▸ Records supplied

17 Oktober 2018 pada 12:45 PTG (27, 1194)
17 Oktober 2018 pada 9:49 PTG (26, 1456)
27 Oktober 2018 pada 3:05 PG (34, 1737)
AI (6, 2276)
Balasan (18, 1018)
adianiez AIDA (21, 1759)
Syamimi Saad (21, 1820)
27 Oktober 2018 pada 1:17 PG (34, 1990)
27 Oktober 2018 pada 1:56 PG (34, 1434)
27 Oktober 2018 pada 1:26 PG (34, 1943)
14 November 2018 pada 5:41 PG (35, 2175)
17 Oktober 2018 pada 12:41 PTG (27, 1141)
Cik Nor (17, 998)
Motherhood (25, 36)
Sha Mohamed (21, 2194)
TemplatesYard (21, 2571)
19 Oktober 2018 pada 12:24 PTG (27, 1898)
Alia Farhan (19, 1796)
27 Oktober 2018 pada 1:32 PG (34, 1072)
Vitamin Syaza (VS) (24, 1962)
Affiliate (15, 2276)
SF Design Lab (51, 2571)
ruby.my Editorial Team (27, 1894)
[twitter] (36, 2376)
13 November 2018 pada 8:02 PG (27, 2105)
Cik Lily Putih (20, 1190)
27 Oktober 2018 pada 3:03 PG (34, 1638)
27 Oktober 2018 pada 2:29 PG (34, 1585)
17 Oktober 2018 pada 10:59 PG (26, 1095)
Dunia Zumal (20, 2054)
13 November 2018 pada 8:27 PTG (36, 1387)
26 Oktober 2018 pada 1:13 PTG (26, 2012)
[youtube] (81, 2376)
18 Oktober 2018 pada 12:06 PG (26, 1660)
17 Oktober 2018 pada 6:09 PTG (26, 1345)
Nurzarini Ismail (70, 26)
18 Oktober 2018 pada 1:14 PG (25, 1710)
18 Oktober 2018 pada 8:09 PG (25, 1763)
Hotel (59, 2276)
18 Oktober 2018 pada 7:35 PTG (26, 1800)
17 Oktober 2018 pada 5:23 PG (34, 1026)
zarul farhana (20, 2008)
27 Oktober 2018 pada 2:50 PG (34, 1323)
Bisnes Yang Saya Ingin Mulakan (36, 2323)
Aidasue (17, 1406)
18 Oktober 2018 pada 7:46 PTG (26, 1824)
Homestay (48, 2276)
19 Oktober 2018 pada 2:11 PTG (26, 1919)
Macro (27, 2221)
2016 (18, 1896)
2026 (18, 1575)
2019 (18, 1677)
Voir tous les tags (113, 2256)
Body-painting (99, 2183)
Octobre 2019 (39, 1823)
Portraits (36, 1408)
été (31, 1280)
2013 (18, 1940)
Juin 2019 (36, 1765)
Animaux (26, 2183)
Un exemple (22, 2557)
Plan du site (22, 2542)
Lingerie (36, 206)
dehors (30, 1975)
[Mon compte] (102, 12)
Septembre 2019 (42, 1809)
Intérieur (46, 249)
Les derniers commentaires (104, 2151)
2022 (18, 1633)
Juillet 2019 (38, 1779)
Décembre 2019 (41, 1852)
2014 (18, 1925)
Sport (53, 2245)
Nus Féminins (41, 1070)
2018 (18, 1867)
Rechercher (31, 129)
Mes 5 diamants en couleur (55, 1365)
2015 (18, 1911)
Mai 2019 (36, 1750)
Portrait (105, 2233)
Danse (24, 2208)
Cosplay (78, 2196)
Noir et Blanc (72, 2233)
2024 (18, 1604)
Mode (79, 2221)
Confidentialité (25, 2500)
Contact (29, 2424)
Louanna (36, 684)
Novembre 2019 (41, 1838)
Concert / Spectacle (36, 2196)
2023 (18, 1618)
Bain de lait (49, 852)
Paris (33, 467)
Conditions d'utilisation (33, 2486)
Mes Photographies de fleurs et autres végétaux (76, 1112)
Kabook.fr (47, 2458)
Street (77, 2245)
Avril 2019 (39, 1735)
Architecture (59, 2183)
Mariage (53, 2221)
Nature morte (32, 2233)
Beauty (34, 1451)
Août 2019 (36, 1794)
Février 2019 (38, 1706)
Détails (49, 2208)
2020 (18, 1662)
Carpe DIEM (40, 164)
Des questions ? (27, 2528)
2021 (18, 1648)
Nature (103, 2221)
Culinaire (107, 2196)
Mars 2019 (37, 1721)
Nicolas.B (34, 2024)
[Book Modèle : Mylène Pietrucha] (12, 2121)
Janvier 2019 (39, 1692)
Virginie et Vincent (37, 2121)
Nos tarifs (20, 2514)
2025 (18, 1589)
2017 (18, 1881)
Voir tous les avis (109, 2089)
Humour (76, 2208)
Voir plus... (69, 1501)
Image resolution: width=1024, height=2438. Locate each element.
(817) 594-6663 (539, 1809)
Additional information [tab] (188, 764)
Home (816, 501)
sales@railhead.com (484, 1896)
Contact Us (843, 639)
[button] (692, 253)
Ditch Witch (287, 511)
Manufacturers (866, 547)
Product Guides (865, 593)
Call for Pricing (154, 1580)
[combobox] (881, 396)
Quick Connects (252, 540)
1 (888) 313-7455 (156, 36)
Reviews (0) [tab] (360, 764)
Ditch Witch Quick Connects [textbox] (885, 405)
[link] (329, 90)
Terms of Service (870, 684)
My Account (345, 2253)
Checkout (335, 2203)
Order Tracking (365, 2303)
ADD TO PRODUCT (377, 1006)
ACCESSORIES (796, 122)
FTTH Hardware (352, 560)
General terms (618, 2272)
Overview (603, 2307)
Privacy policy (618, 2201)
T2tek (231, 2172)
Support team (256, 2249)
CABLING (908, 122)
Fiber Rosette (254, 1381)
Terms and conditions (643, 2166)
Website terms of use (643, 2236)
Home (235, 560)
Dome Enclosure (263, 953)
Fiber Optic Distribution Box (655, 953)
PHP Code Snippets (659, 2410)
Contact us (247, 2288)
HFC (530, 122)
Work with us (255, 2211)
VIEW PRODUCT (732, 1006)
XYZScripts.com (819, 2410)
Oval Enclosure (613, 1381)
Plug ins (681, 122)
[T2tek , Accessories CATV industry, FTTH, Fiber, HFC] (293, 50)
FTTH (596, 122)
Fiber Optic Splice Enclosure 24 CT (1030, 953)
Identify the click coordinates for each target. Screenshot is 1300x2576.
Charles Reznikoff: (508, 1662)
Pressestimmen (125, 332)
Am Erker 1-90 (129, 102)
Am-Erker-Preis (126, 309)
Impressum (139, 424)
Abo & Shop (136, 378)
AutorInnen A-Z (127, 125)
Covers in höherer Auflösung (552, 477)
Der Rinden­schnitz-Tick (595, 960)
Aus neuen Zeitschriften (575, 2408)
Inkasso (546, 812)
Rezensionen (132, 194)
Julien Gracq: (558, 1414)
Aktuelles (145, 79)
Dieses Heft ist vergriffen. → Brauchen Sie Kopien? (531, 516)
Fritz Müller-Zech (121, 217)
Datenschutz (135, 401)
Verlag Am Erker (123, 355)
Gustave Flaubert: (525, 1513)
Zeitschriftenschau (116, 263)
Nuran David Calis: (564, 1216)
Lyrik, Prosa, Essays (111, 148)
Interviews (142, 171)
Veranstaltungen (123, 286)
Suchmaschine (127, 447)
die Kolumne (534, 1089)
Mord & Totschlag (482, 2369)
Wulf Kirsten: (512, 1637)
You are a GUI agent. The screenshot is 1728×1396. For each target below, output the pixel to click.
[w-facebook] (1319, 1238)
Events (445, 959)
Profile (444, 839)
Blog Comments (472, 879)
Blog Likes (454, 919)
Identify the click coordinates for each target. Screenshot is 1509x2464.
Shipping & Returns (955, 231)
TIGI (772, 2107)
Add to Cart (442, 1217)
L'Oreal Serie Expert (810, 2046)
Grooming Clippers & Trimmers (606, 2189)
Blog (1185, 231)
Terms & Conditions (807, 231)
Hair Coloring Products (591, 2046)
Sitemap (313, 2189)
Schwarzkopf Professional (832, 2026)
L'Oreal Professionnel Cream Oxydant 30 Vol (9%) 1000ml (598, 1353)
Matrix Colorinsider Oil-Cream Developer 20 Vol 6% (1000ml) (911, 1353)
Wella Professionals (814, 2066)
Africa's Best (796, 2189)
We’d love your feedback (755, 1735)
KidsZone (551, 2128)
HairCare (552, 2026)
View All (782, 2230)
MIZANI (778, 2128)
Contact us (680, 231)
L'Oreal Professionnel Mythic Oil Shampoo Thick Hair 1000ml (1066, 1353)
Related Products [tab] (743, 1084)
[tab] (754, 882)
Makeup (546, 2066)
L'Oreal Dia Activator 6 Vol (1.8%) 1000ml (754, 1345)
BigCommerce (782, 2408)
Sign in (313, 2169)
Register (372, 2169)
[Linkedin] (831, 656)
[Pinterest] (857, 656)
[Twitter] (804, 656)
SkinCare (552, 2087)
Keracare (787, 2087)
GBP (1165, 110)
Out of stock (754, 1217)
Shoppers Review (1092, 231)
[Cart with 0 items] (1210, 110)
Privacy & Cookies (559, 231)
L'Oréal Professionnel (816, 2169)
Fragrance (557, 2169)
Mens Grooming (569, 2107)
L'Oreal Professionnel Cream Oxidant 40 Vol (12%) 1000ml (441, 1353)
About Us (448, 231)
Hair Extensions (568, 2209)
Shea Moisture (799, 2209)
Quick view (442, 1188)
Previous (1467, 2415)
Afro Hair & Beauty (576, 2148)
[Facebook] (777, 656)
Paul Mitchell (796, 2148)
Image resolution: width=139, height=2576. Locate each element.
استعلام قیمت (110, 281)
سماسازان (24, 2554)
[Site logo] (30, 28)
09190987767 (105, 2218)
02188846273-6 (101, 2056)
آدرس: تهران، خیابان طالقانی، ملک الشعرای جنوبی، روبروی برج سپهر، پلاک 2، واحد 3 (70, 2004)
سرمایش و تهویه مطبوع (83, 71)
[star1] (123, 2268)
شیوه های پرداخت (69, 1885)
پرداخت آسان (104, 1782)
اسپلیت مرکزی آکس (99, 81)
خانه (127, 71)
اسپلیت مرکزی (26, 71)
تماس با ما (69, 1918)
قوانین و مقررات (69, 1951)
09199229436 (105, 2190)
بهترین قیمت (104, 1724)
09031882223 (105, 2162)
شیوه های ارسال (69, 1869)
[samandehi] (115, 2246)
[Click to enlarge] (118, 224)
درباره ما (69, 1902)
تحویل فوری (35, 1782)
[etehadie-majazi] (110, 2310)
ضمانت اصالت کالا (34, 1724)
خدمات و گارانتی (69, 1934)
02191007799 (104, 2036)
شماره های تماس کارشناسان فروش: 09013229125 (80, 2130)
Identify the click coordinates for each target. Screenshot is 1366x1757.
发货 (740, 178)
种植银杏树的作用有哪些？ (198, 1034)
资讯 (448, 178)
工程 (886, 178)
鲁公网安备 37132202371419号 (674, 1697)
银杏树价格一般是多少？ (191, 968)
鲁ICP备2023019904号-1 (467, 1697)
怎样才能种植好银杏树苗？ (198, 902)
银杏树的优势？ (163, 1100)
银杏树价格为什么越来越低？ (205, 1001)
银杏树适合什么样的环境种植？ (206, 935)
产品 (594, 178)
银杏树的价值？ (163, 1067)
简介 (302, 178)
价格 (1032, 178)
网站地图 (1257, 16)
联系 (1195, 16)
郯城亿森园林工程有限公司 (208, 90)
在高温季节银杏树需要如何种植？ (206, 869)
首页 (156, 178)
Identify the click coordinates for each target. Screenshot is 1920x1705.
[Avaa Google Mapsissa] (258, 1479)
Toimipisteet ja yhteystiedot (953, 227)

▸ Instructions to follow
Give back exactly the lines above, from the line containing "ruby.my Editorial Team (27, 1894)" through the line containing "Nicolas.B (34, 2024)", with both end lines and nothing more.

▸ Output of the exercise
ruby.my Editorial Team (27, 1894)
[twitter] (36, 2376)
13 November 2018 pada 8:02 PG (27, 2105)
Cik Lily Putih (20, 1190)
27 Oktober 2018 pada 3:03 PG (34, 1638)
27 Oktober 2018 pada 2:29 PG (34, 1585)
17 Oktober 2018 pada 10:59 PG (26, 1095)
Dunia Zumal (20, 2054)
13 November 2018 pada 8:27 PTG (36, 1387)
26 Oktober 2018 pada 1:13 PTG (26, 2012)
[youtube] (81, 2376)
18 Oktober 2018 pada 12:06 PG (26, 1660)
17 Oktober 2018 pada 6:09 PTG (26, 1345)
Nurzarini Ismail (70, 26)
18 Oktober 2018 pada 1:14 PG (25, 1710)
18 Oktober 2018 pada 8:09 PG (25, 1763)
Hotel (59, 2276)
18 Oktober 2018 pada 7:35 PTG (26, 1800)
17 Oktober 2018 pada 5:23 PG (34, 1026)
zarul farhana (20, 2008)
27 Oktober 2018 pada 2:50 PG (34, 1323)
Bisnes Yang Saya Ingin Mulakan (36, 2323)
Aidasue (17, 1406)
18 Oktober 2018 pada 7:46 PTG (26, 1824)
Homestay (48, 2276)
19 Oktober 2018 pada 2:11 PTG (26, 1919)
Macro (27, 2221)
2016 (18, 1896)
2026 (18, 1575)
2019 (18, 1677)
Voir tous les tags (113, 2256)
Body-painting (99, 2183)
Octobre 2019 (39, 1823)
Portraits (36, 1408)
été (31, 1280)
2013 (18, 1940)
Juin 2019 (36, 1765)
Animaux (26, 2183)
Un exemple (22, 2557)
Plan du site (22, 2542)
Lingerie (36, 206)
dehors (30, 1975)
[Mon compte] (102, 12)
Septembre 2019 (42, 1809)
Intérieur (46, 249)
Les derniers commentaires (104, 2151)
2022 (18, 1633)
Juillet 2019 (38, 1779)
Décembre 2019 (41, 1852)
2014 (18, 1925)
Sport (53, 2245)
Nus Féminins (41, 1070)
2018 (18, 1867)
Rechercher (31, 129)
Mes 5 diamants en couleur (55, 1365)
2015 (18, 1911)
Mai 2019 (36, 1750)
Portrait (105, 2233)
Danse (24, 2208)
Cosplay (78, 2196)
Noir et Blanc (72, 2233)
2024 (18, 1604)
Mode (79, 2221)
Confidentialité (25, 2500)
Contact (29, 2424)
Louanna (36, 684)
Novembre 2019 (41, 1838)
Concert / Spectacle (36, 2196)
2023 (18, 1618)
Bain de lait (49, 852)
Paris (33, 467)
Conditions d'utilisation (33, 2486)
Mes Photographies de fleurs et autres végétaux (76, 1112)
Kabook.fr (47, 2458)
Street (77, 2245)
Avril 2019 (39, 1735)
Architecture (59, 2183)
Mariage (53, 2221)
Nature morte (32, 2233)
Beauty (34, 1451)
Août 2019 (36, 1794)
Février 2019 (38, 1706)
Détails (49, 2208)
2020 (18, 1662)
Carpe DIEM (40, 164)
Des questions ? (27, 2528)
2021 (18, 1648)
Nature (103, 2221)
Culinaire (107, 2196)
Mars 2019 (37, 1721)
Nicolas.B (34, 2024)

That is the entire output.